• _EXERCISE REQUIREMENTS_: Pictures aside, write out every record exactly as it appears.

(Stored data entries)
+--
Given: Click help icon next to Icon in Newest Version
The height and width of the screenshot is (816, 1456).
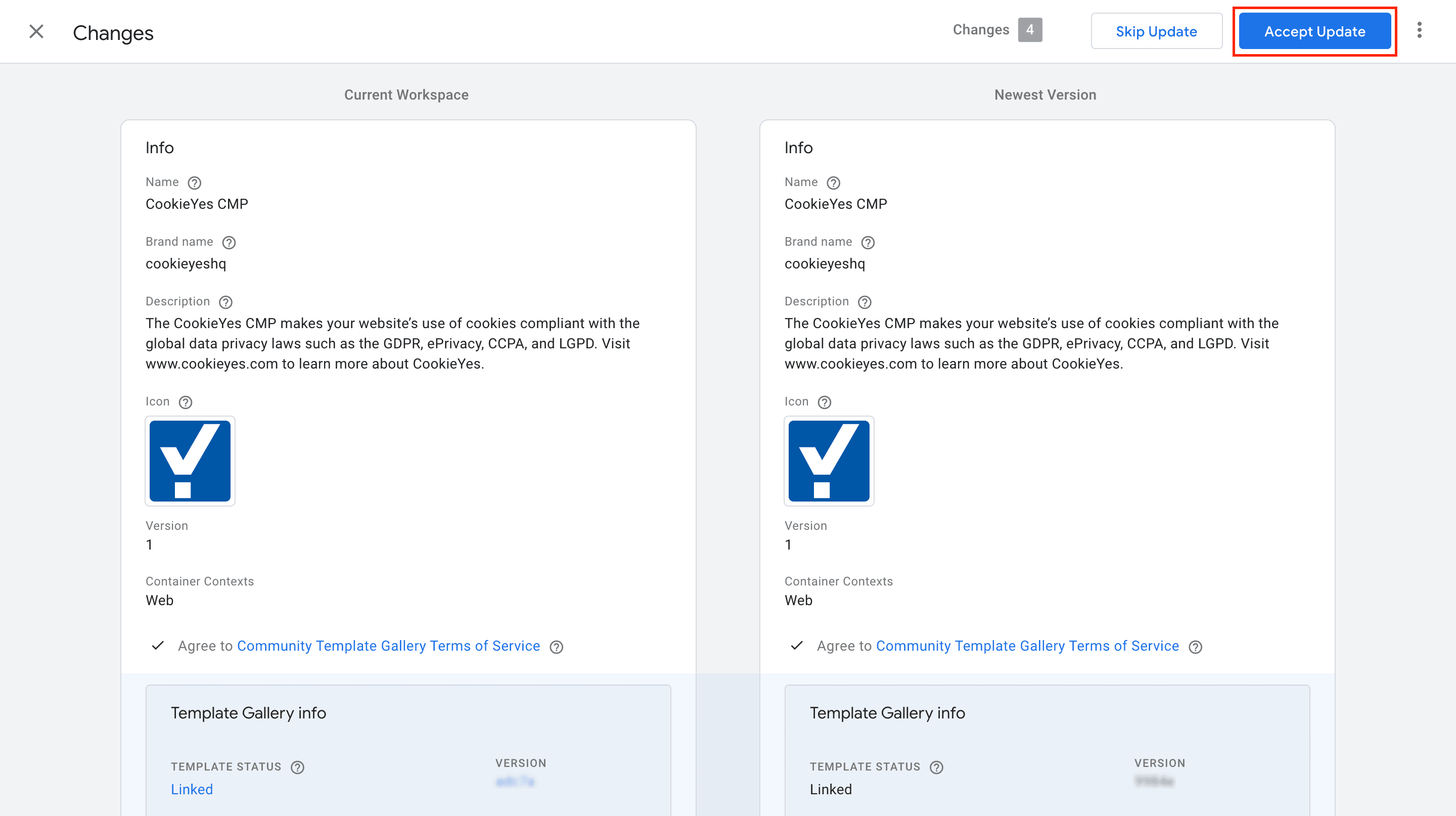Looking at the screenshot, I should coord(825,402).
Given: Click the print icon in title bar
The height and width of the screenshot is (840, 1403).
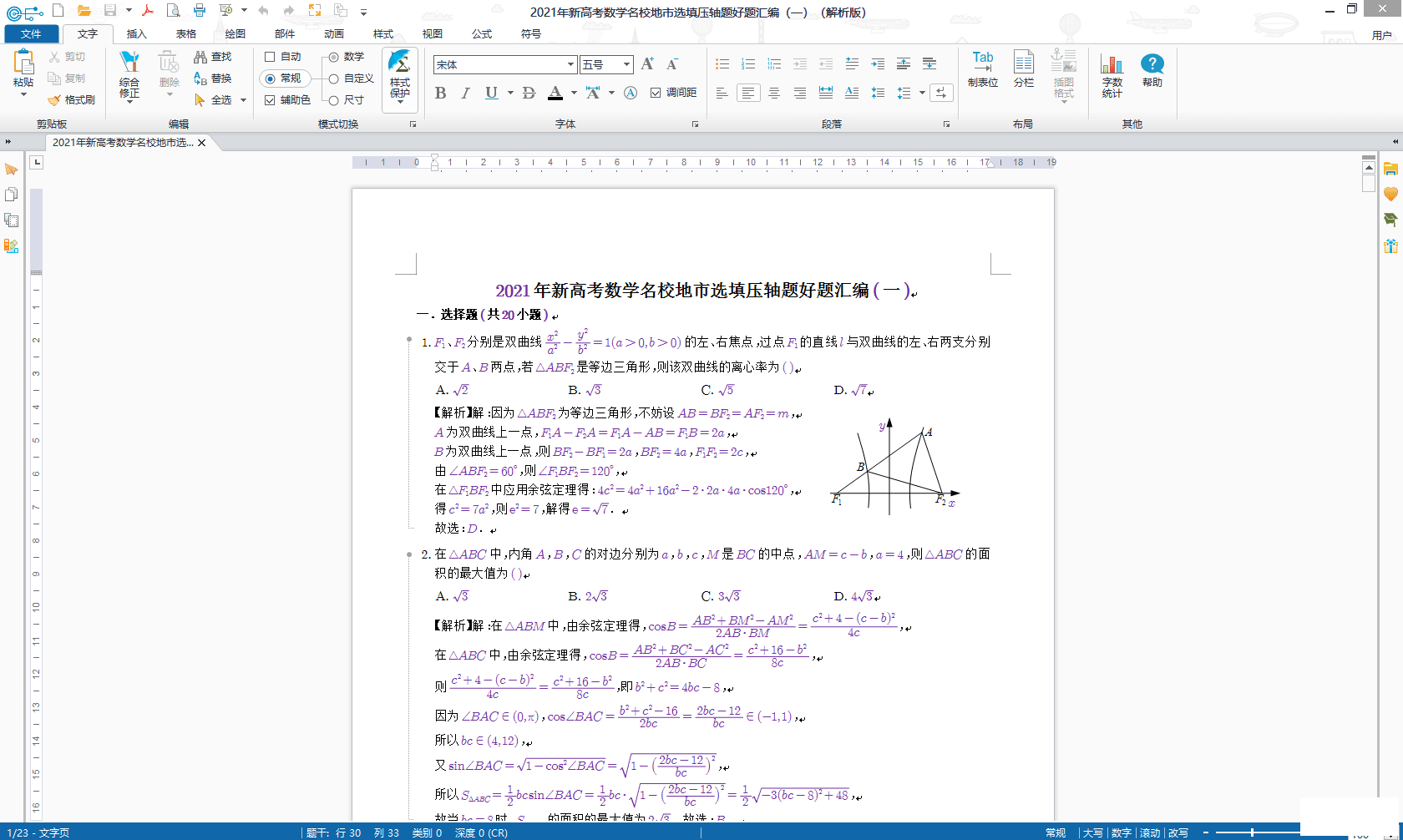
+--
• _EXPECTED ANSWER_:
Given: Click help icon next to Icon in Newest Version
The height and width of the screenshot is (816, 1456).
Looking at the screenshot, I should coord(825,402).
Given: Click the print icon in title bar
The height and width of the screenshot is (840, 1403).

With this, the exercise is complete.